Automated Worlds

Program Co-Convenors: Professor Brett Neilson and Dr Adam Sargent

Automated_WorldsNo world is fully automated. From the jacquard loom to machine learning, automated technologies have emerged in complex interaction with social domains and physical environments. The Automated Worlds research program advances critical inquiry into the conditions and limits of this enmeshment of the material and the digital. Our research develops empirically informed concepts that explain how automation transforms and responds to economy and society. Focusing on the labour-shifting and decision-making capacities of intelligent technologies, the program probes the entanglement of social institutions and material infrastructures that results from increasing algorithmic governance. This analytical approach engages the operational logics of computational processes to register how algorithms shape conduct and knowledge by extracting correlations from data relations. Such work necessarily involves liaison with computer science, mathematics, engineering and design, among other disciplines, in addition to industry experts. We experiment with digital methods to generate questions, concepts and research practices that critically interrogate the nexus of technology and power.

The Automated Worlds program also investigates the cultural and geopolitical stakes of automation implied by strategic competition in the development of experimental sites, standards and patents as well as shifting territorial formations. Program researchers collaborate with partners from all sectors, including not for profit organisations, academic institutions and technology companies.

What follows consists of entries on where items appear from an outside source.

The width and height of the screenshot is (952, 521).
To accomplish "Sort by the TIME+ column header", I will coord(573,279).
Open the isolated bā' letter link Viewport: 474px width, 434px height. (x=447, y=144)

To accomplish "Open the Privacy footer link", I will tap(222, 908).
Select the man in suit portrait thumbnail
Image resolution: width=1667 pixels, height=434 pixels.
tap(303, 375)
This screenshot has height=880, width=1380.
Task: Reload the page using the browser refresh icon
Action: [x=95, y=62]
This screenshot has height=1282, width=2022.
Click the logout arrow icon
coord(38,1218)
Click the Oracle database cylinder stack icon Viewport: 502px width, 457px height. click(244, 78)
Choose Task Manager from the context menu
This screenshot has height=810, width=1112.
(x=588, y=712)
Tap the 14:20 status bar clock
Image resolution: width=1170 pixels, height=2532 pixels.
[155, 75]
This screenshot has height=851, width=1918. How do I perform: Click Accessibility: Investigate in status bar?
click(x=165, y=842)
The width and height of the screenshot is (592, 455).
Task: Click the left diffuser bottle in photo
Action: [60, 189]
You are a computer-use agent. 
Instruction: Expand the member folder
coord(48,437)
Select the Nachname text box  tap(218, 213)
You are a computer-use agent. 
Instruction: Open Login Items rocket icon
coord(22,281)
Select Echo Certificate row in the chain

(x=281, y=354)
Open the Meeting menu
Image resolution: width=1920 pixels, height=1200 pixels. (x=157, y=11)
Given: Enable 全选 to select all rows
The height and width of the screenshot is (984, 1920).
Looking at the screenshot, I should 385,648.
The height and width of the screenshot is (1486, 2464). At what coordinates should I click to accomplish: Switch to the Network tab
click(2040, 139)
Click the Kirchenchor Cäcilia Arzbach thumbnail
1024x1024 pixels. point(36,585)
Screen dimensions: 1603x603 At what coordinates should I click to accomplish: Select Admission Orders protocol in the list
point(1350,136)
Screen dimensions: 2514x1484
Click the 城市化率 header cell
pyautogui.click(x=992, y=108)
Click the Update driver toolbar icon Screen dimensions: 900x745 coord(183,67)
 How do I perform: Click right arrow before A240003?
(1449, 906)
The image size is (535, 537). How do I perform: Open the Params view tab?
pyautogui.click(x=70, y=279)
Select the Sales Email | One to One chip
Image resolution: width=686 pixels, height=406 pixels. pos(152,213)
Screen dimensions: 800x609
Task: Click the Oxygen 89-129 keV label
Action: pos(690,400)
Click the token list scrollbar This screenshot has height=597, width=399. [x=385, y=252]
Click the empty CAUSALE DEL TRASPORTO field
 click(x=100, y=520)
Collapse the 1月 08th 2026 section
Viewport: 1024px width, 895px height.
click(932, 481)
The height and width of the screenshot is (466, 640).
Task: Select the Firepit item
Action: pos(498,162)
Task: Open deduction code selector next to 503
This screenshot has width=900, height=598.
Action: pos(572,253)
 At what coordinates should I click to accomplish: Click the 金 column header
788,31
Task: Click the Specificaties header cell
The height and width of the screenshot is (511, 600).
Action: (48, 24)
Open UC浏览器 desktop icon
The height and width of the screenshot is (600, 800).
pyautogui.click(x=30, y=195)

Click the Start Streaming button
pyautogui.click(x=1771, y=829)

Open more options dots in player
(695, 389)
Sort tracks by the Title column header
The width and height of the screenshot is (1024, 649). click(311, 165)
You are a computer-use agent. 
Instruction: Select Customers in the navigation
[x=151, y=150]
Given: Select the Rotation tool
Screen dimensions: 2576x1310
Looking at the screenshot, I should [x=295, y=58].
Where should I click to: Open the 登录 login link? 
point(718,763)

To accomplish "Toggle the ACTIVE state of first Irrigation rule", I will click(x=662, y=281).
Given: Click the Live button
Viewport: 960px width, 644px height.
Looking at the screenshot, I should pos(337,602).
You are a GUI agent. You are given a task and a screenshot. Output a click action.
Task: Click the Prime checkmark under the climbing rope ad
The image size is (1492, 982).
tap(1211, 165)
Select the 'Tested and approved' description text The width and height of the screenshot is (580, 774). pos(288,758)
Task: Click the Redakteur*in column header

Current major projects include: a transcontintental investigation of the geopolitics of automation, the relationship between disability and AI, the Centre of Excellence for Automated Decision Making & Society, examination of political issues concerning the shaping of knowledge, perception and organisational cultures by automated technologies and data economies, the design of computational systems in industrial settings and the negotiation automated learning by young people.